The spatial and temporal dynamics of EG5 ensure its motor function in maintaining spindle architecture (He et al., 2016). Since UHRF1 regulates EG5 ubiquitination, we hypothesized that UHRF1 loss might disrupt the spatial relationship between EG5 and mitotic spindles. Indeed, we observed aberrant EG5 distribution in DU145 cells with UHRF1 knockdown. In the control mitotic cells, EG5 protein uniformly distributed along the spindles when the chromosomes were properly aligned during metaphase. UHRF1 knockdown pushed the EG5 protein clump to both spindle poles and microtubule organizing center but very few on the microtubules of the half-spindle, which is defined as the region between the pole and equator (Fig. 5 A). We quantified the distribution of EG5 protein by measuring the mean intensity in different spindle regions. UHRF1 knockdown significantly reduced the signal intensity in the half-spindle but increased the spindle poles signal intensity. The abnormal distribution of EG5 cells was quantified (Fig. 5, B–D). To rule out the possibility that the reduction of EG5 signal intensity resulted from a decrease in protein levels, we tested whether UHRF1 knockdown reduced the protein level of EG5. The results showed that UHRF1 knockdown faintly changed the EG5 protein level consistently in the three types of tested cells (Fig. S3 A). These results suggested that UHRF1 is necessary for proper protein distribution of EG5 on the mitotic spindles.

As is well known, TPX2, a Ran-regulated spindle assembly factor, promotes mitotic spindle formation by enhancing EG5 accumulation on microtubules. Additionally, EG5 requires TPX2 to regulate proper spindle localization in vertebrate cells (Ma et al., 2011). Since UHRF1 knockdown simultaneously disrupted EG5 localization and spindle architecture (Fig. 2), we assessed the impact of UHRF1 knockdown on the EG5–TPX2 protein interaction by coimmunoprecipitation. UHRF1 depletion significantly disrupted the protein interaction of EG5 and TPX2 (Fig. 5 E). The results were validated by using endogenous TPX2 and EG5 proteins in DU145 and PC3 cells. The mutation of the ubiquitination site of EG5 (EG5K1034R) significantly diminished the protein interaction of TPX2 and EG5 (Fig. 5 F). UHRF1 polyubiquitination is required for the interaction of EG5 and TPX2. To clarify the roles of UHRF1 polyubiquitination in the regulation of EG5 protein distribution during mitosis, we monitored the intracellular localization of EG5 protein during mitosis by using immunofluorescence when EG5K1034R was transfected to the EG5-depleted DU145 cells. As expected, EG5K1034R protein accumulated at the spindle poles in prometaphase cells and persisted in the metaphase cells (Fig. 5, G–I). In addition, the metaphase cells with aberrant EG5 distribution significantly increased when UHRF1 polyubiquitination was destroyed (Fig. 5 J). Moreover, we assessed the impact of UHRF1 mutation (UHRF1ΔRING) disrupting the ubiquitination of EG5 on EG5 localization and its interaction with TPX2. We deleted UHRF1 and re-expressed UHRF1ΔRING or UHRF1WT in DU145 cells. Comparing DU145 cells with UHRF1WT, the frequency of abnormal EG5 distribution was significantly increased in the UHRF1ΔRING cells (Fig. S3, C–E). Additionally, UHRF1 mutation significantly diminished the protein interaction of endogenous EG5 and TPX2 in both DU145 and PC3 cells (Fig. S3 B). The results indicated that UHRF1-catalyzed EG5 ubiquitination is required for proper EG5 localization and its interaction with TPX2.

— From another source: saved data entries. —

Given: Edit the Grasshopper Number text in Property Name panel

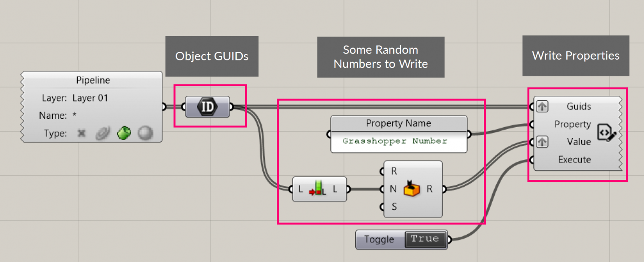Looking at the screenshot, I should pyautogui.click(x=398, y=141).
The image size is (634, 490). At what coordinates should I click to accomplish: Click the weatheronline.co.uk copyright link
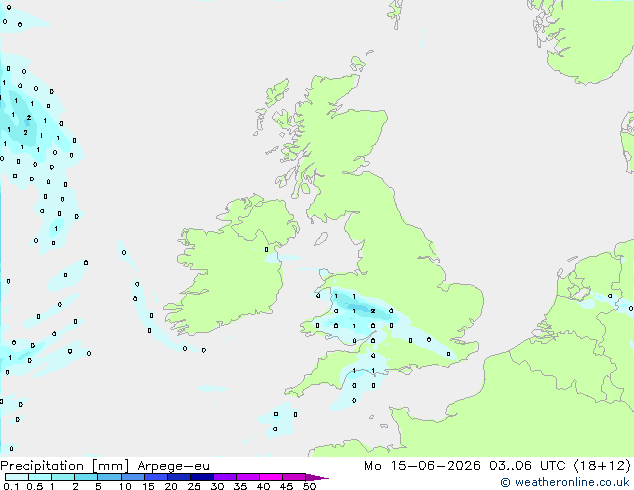(x=564, y=482)
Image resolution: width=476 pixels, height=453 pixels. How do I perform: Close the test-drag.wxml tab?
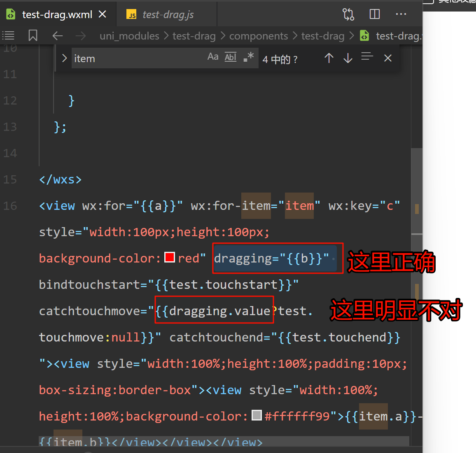(x=103, y=14)
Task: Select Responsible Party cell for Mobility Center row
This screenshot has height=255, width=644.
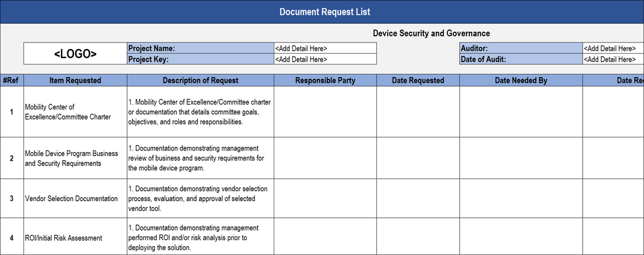Action: (x=325, y=112)
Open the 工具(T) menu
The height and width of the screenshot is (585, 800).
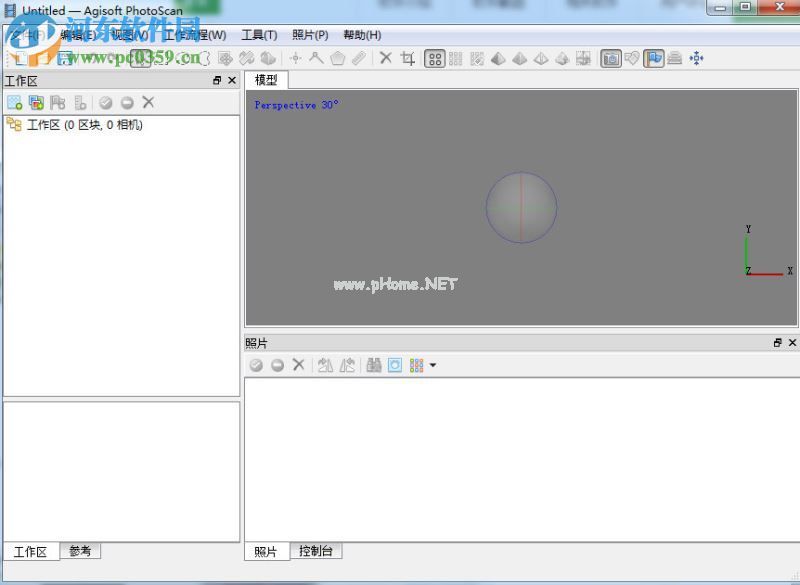pyautogui.click(x=259, y=35)
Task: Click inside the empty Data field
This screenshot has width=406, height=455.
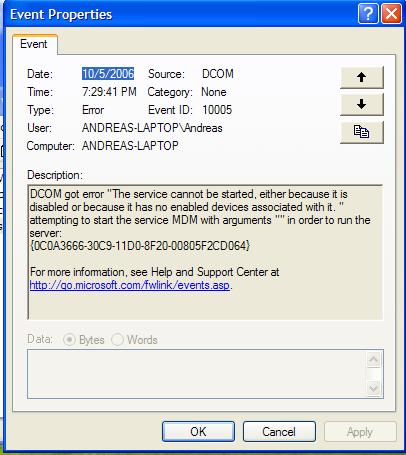Action: [197, 374]
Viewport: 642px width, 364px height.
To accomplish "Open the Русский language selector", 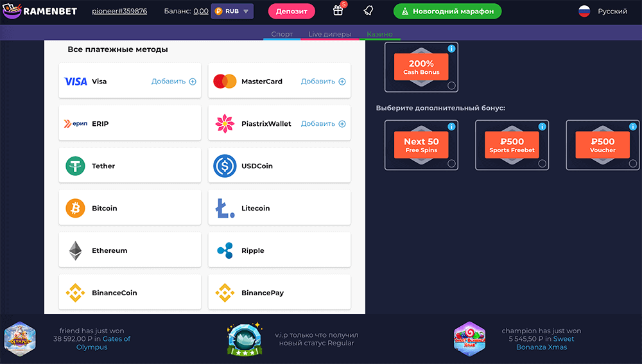I will [x=603, y=11].
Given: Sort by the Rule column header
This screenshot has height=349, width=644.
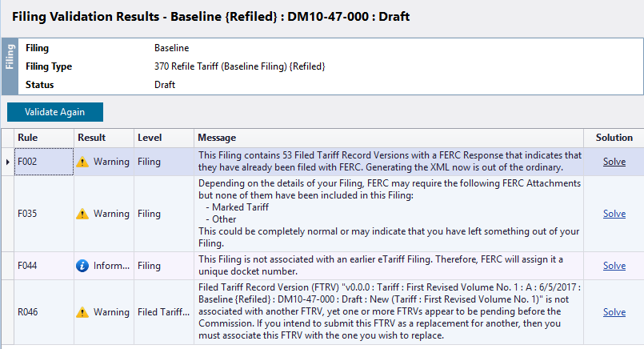Looking at the screenshot, I should tap(44, 138).
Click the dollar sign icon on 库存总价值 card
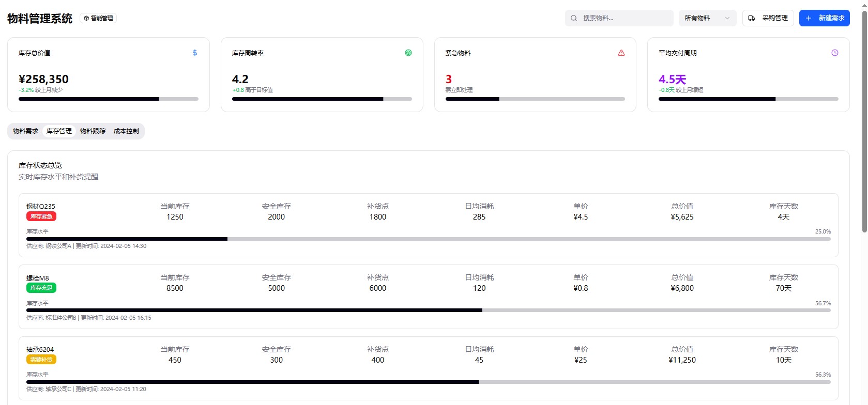This screenshot has height=405, width=868. coord(195,53)
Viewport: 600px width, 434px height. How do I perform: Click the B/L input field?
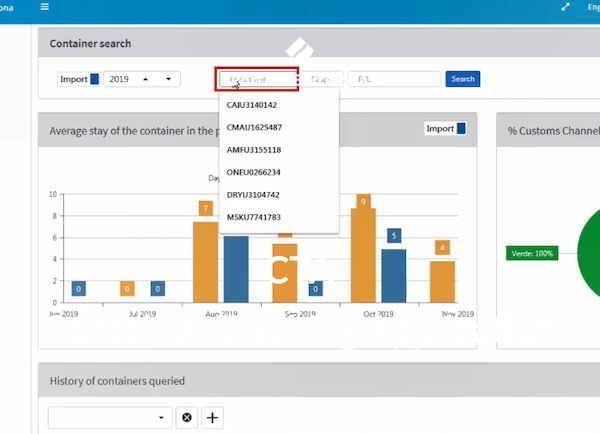393,79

To further clarify whether UHRF1-catalyzed EG5 ubiquitination regulates the localization of TPX2 on spindles, we deleted EG5 and re-expressed wild-type (EG5WT) or mutated EG5 (EG5K1034R) that disrupted the ubiquitination of EG5 in DU145 cells. TPX2 exhibited a pattern of distribution of staining gradients from spindle poles to metaphase plate in the EG5K1034R cells, which was not significantly different from the EG5WT cells (Fig. S3, F and G). The results indicated that the UHRF1-catalyzed EG5 ubiquitination did not control the localization of TPX2 on spindles.

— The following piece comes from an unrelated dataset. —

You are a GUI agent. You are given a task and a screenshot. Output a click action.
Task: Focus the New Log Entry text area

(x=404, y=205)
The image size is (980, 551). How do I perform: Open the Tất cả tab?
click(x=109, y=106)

EG5 promotes bipolar spindle formation and maintains spindle architecture through its ATP hydrolysis function. To study the effect of UHRF1 ubiquitination modification on EG5 motor activity, we assessed the ATPase activity of EG5 in DU145 cells with UHRF1 knockdown or EG5K1034R mutant. Following immunoprecipitation with anti-Flag antibodies, the EG5 protein was eluted and subjected to ATPase assays. The ATPase activity of EG5 was significantly reduced when UHRF1 was depleted (Fig. 5 K). Furthermore, we found that the ATPase activity of the K1034R mutant was significantly reduced compared with wild-type EG5 (Fig. 5 L). Therefore, the data indicated that UHRF1-catalyzed EG5 polyubiquitination is required for proper EG5 motor activity and regulates EG5 distribution on spindles during metaphase by promoting the protein interaction of EG5 and TPX2.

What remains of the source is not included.